The data is to be set down once more, exactly as it reads.

[[ Material for this task, beginning ]]

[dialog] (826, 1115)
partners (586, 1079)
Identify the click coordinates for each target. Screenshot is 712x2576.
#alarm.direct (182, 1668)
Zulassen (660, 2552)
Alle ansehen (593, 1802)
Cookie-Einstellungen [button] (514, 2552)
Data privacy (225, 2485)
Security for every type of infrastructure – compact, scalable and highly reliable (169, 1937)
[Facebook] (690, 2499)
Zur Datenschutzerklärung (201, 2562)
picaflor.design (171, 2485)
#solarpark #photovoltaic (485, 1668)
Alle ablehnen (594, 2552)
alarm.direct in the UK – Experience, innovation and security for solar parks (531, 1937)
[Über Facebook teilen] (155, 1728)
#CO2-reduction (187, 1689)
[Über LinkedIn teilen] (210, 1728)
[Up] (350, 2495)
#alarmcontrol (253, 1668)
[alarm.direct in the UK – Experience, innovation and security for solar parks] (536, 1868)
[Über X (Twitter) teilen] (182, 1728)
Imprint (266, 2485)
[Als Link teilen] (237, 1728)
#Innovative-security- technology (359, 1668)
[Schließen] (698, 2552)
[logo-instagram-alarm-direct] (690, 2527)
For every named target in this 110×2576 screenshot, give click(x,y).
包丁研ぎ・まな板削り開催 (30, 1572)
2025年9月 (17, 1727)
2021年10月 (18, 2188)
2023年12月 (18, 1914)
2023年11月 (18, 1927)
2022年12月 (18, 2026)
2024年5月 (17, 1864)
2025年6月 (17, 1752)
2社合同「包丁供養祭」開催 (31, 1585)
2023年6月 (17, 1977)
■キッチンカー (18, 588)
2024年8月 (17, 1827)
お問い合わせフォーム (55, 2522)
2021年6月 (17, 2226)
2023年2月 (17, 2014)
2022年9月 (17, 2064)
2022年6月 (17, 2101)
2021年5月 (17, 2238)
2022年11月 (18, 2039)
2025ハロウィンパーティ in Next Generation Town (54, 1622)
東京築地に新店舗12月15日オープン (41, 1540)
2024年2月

[[ Material for this task, end ]]

Answer to this exercise:
[dialog] (826, 1115)
partners (586, 1079)
Identify the click coordinates for each target. Screenshot is 712x2576.
#alarm.direct (182, 1668)
Zulassen (660, 2552)
Alle ansehen (593, 1802)
Cookie-Einstellungen [button] (514, 2552)
Data privacy (225, 2485)
Security for every type of infrastructure – compact, scalable and highly reliable (169, 1937)
[Facebook] (690, 2499)
Zur Datenschutzerklärung (201, 2562)
picaflor.design (171, 2485)
#solarpark #photovoltaic (485, 1668)
Alle ablehnen (594, 2552)
alarm.direct in the UK – Experience, innovation and security for solar parks (531, 1937)
[Über Facebook teilen] (155, 1728)
#CO2-reduction (187, 1689)
[Über LinkedIn teilen] (210, 1728)
[Up] (350, 2495)
#alarmcontrol (253, 1668)
[alarm.direct in the UK – Experience, innovation and security for solar parks] (536, 1868)
[Über X (Twitter) teilen] (182, 1728)
Imprint (266, 2485)
[Als Link teilen] (237, 1728)
#Innovative-security- technology (359, 1668)
[Schließen] (698, 2552)
[logo-instagram-alarm-direct] (690, 2527)
For every named target in this 110×2576 screenshot, give click(x,y).
包丁研ぎ・まな板削り開催 (30, 1572)
2025年9月 (17, 1727)
2021年10月 (18, 2188)
2023年12月 (18, 1914)
2023年11月 (18, 1927)
2022年12月 (18, 2026)
2024年5月 (17, 1864)
2025年6月 (17, 1752)
2社合同「包丁供養祭」開催 (31, 1585)
2023年6月 (17, 1977)
■キッチンカー (18, 588)
2024年8月 (17, 1827)
お問い合わせフォーム (55, 2522)
2021年6月 (17, 2226)
2023年2月 (17, 2014)
2022年9月 (17, 2064)
2022年6月 (17, 2101)
2021年5月 (17, 2238)
2022年11月 (18, 2039)
2025ハロウィンパーティ in Next Generation Town (54, 1622)
東京築地に新店舗12月15日オープン (41, 1540)
2024年2月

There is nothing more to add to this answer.